In this case, accessDb() is invoked twice in the decider function. No matter how many times that decider function is called, the accessDb() function will only be invoked twice. Each time, the results will be cached. That means that even if this program runs 1,000 times during a workflow, exactly two invocations will happen.

Out of Band Storage

What happens when the thing that you want to cache is too large to store in SWF? What if the arguments to a task or the return value of a task are too large? SWF has no answer.

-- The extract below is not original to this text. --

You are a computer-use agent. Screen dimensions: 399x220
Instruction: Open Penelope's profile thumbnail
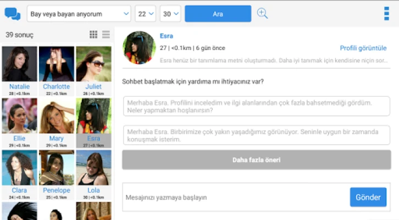[56, 168]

PySwfAws will allow you to store data outside of SWF. For example:

@cached(result_data_serializer=JsonSerializer(), result_data_store=S3DataStore(bucket='swf-data'))
def accessDb():
    results = doSomeQuery()
    return results[0]  

By passing options to the @cached decorator, we can tell it to store the cached result as JSON into some bucket named swf-data on S3. Similar options exist on the activity and decision task decorators to control how input and output are serialized and stored. For instance, you can take your input as JSON from SWF and then save the results as Protobuf in S3. You are now free to throw as much data as you want around SWF.

Timers

SWF has the notion of timers. Using this feature, you could implement reliable CRON tasks. The way that a user can invoke a timer in a decier program is by using a promise like this:

from promise import Timer as PTimer

timer = PTimer.get(seconds=10)

The timer variable will be a promise. When the promise is ready, then the timer has "fired." If you call timer.result, it'll return None. The idea here is that you can call timer.result in order to force your program to wait for that timer to fire. It will either return or cause execution to cease until the timer is ready.

Conclusion

Currently, this project is in Alpha. I activley use it at work, but it is quite unstable at the moment. Please use at your own risk and feel free to submit pull requests.

I plan to keep activley working on this and we intend to rely on it quite heavily at Showroom Logic. I'm not quite sure what 1.0 looks like because I have yet to make a roadmap. Eventually, I'll create one. For right now, the numbering is a bit arbitrary.

Unrelated Note: Naming

I understand that the project's name is awful. I orginally wanted to name it PySwf, but that name was already taken by a project that deals with Flash projects. I'll rename it in the future.

- bstempi